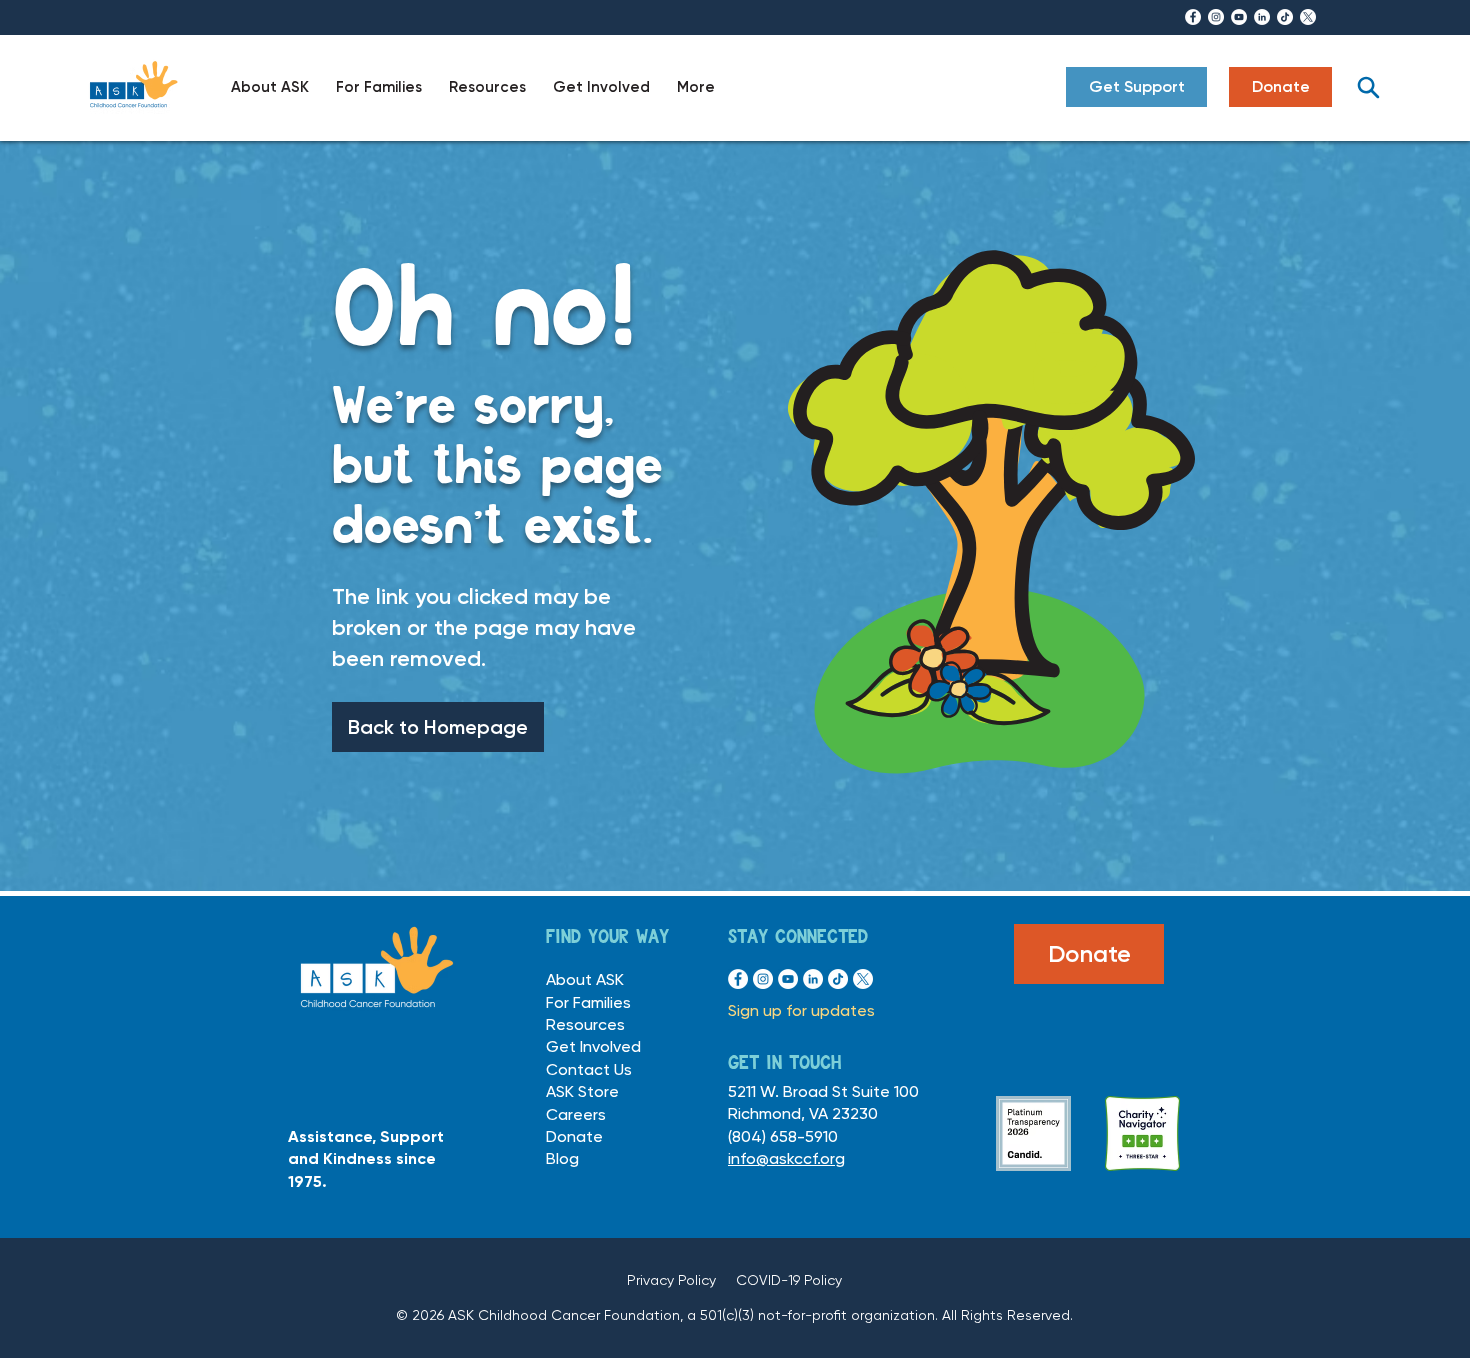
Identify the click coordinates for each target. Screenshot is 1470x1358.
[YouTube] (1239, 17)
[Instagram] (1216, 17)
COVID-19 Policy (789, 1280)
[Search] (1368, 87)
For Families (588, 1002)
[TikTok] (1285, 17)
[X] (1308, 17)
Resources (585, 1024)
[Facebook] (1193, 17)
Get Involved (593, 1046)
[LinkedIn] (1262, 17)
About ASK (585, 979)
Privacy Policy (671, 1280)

______________________________

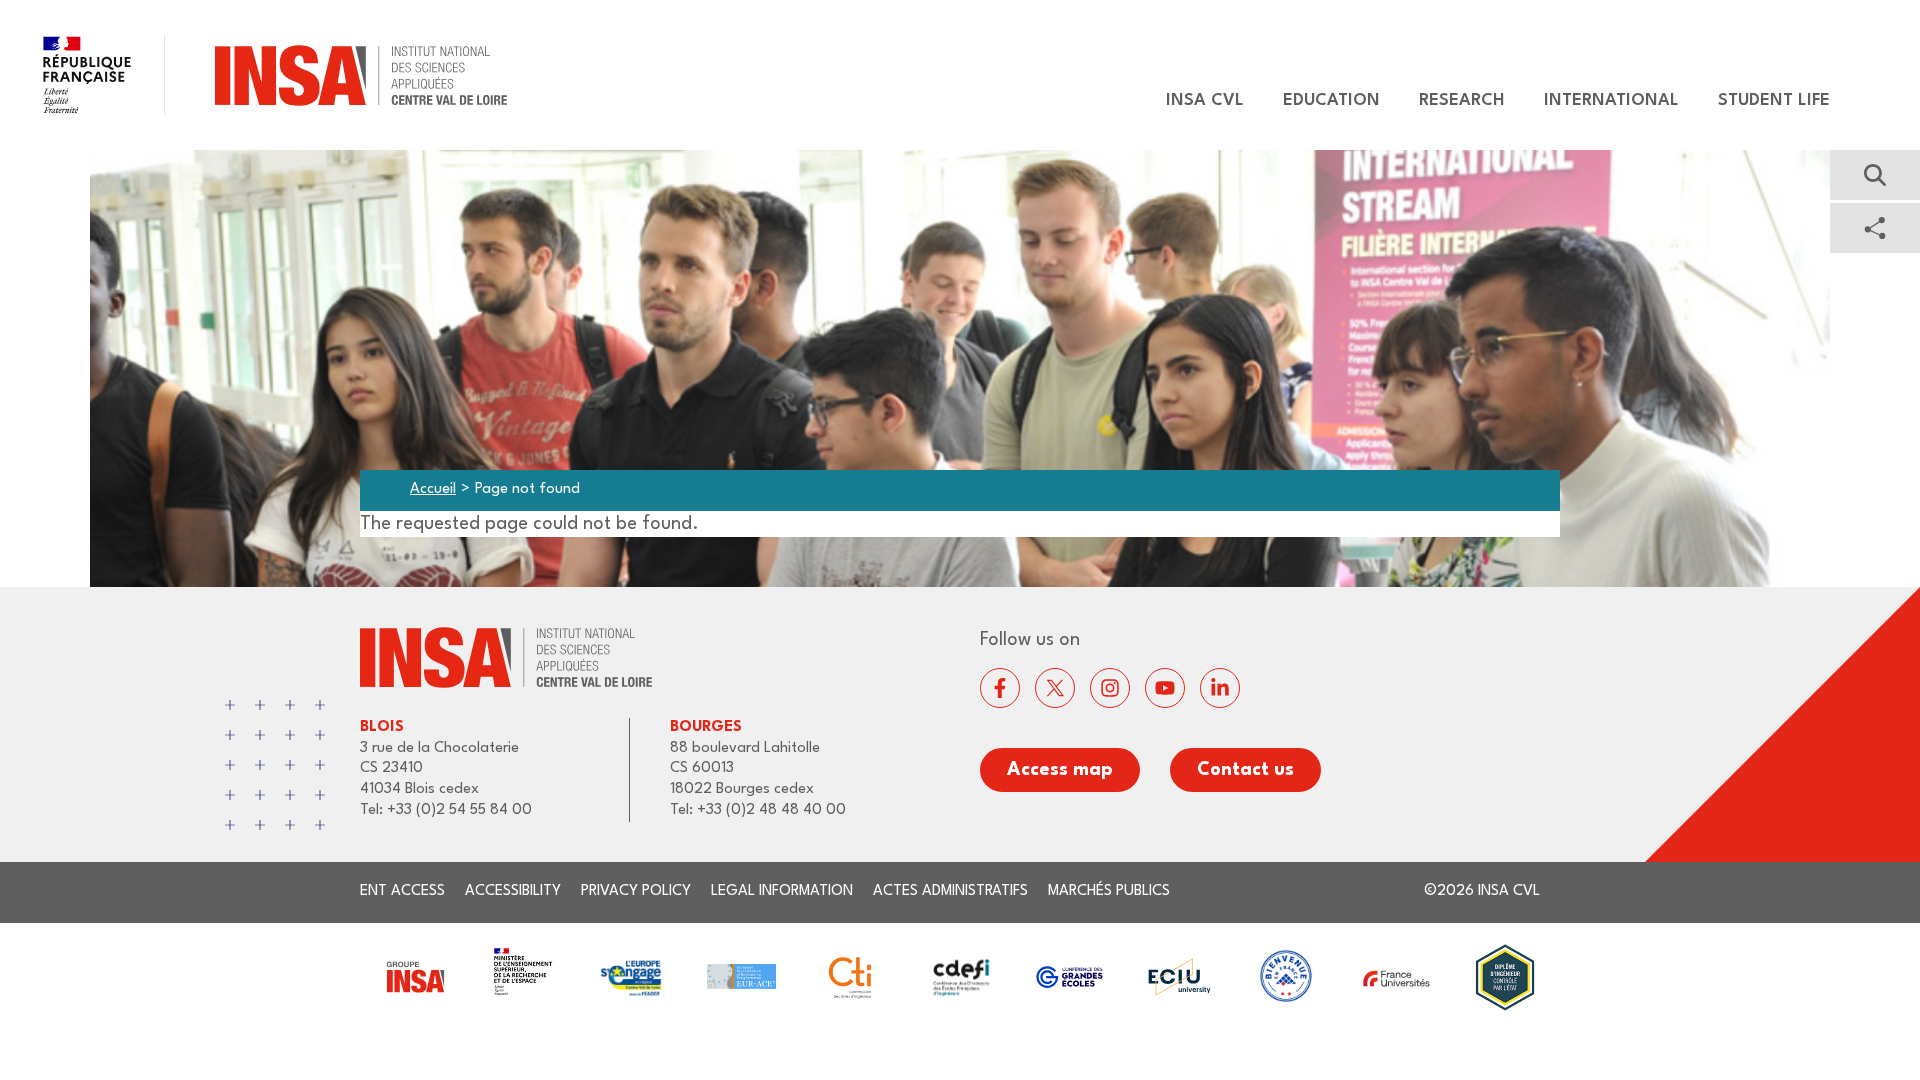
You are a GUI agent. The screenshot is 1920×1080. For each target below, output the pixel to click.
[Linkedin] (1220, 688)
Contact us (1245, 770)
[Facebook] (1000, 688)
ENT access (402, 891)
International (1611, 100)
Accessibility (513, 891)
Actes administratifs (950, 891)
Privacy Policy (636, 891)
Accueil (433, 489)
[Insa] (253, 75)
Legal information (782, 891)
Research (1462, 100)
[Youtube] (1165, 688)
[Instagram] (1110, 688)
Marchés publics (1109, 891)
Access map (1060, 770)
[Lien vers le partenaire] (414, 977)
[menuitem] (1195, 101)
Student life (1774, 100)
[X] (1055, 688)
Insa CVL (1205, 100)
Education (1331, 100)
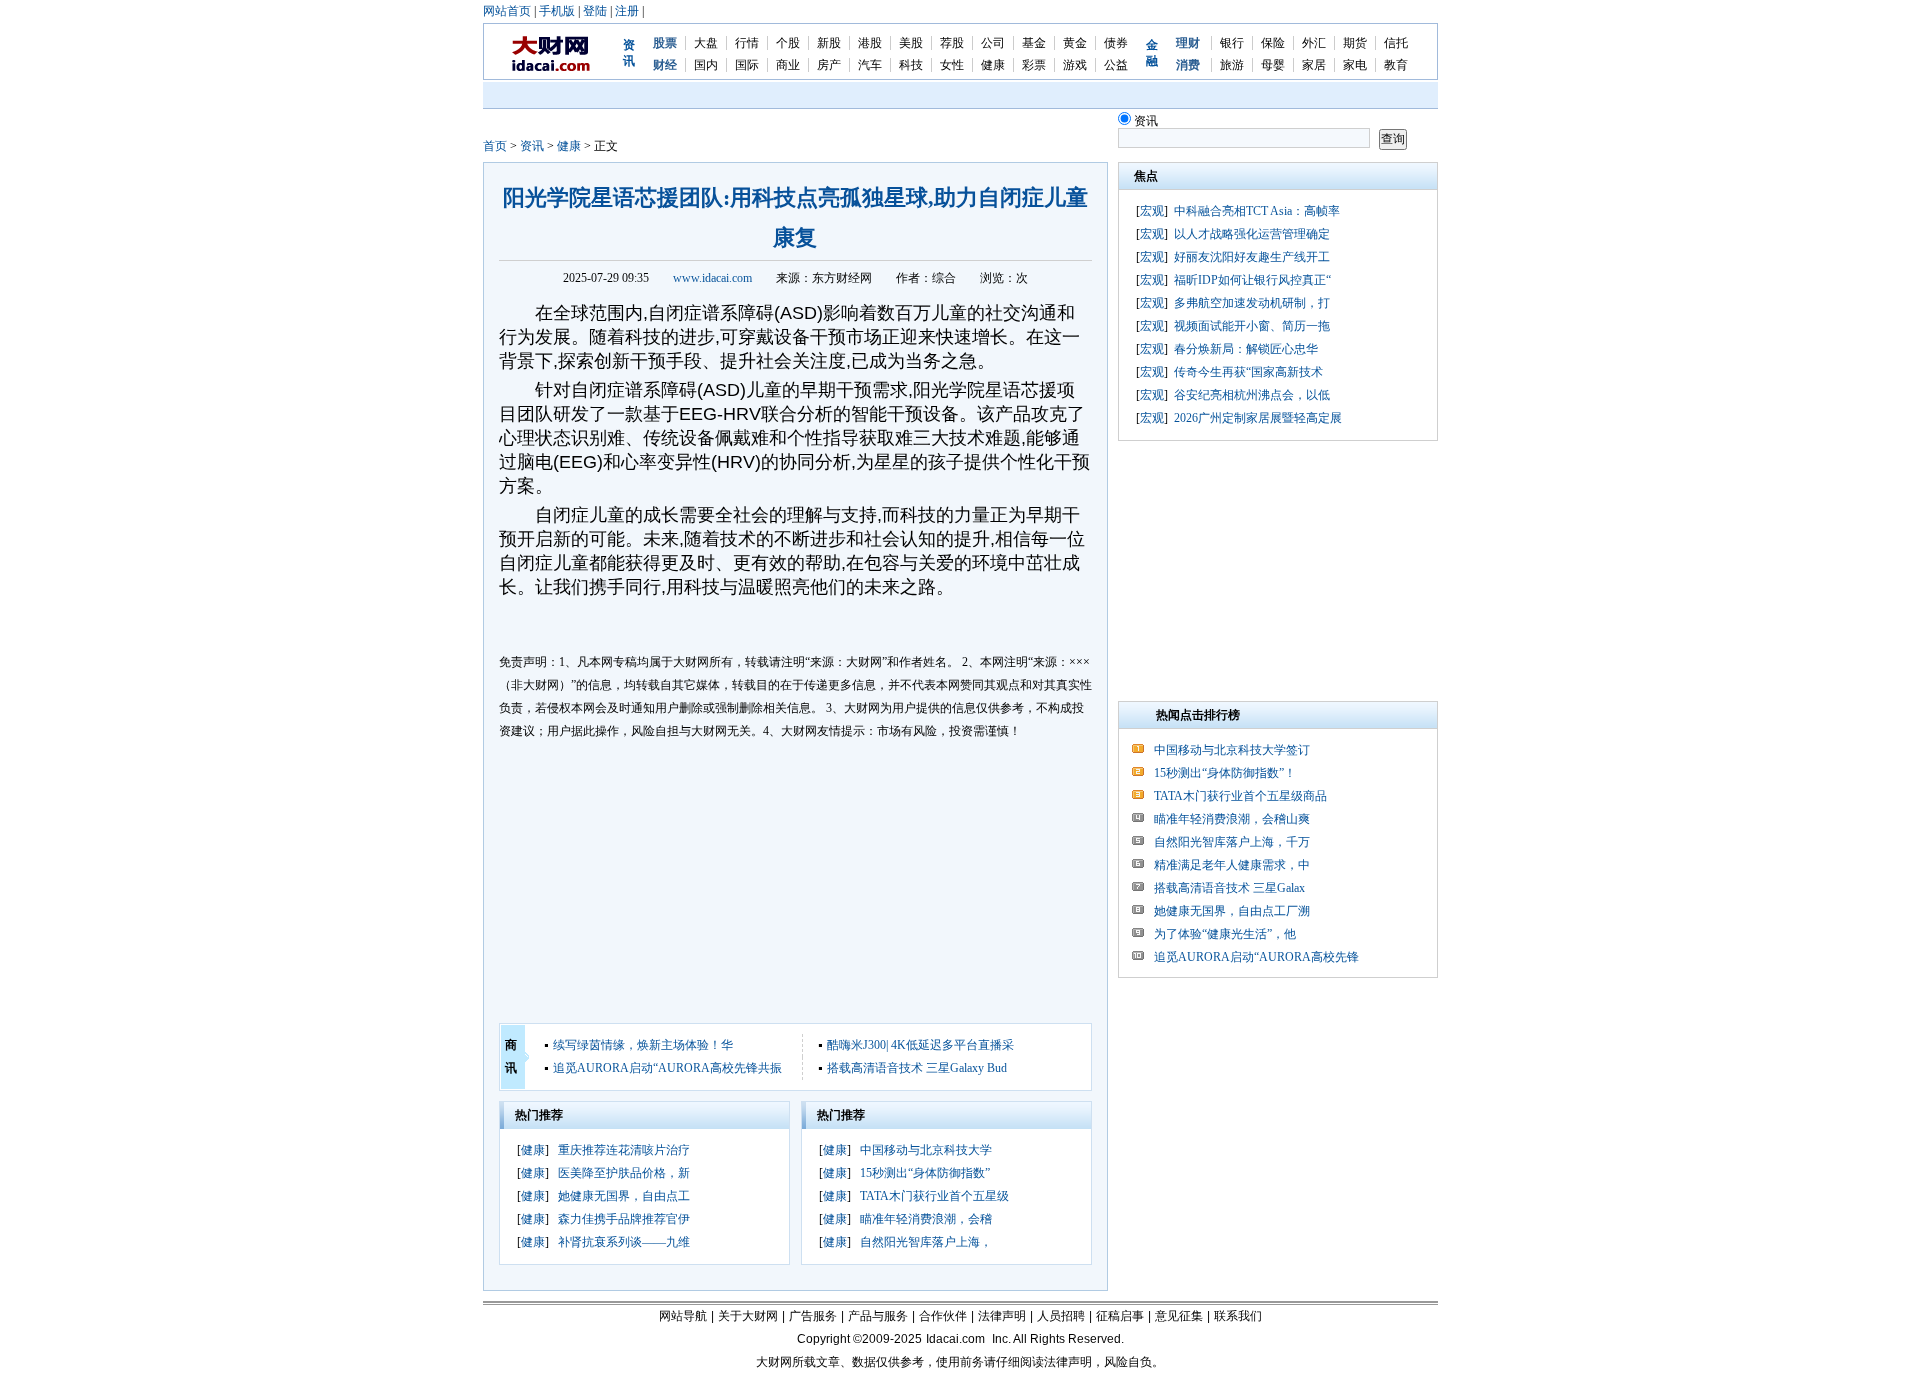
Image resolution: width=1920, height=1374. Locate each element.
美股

______________________________

▸ **TO DO**
Transcribe the lines above between the line holding "COVID-19 Policy (789, 1280)" and the line holding "Privacy Policy (671, 1280)", inclusive, exactly as they stand and with nothing added.

▸ **ANSWER TO THIS PROBLEM**
COVID-19 Policy (789, 1280)
[Search] (1368, 87)
For Families (588, 1002)
[TikTok] (1285, 17)
[X] (1308, 17)
Resources (585, 1024)
[Facebook] (1193, 17)
Get Involved (593, 1046)
[LinkedIn] (1262, 17)
About ASK (585, 979)
Privacy Policy (671, 1280)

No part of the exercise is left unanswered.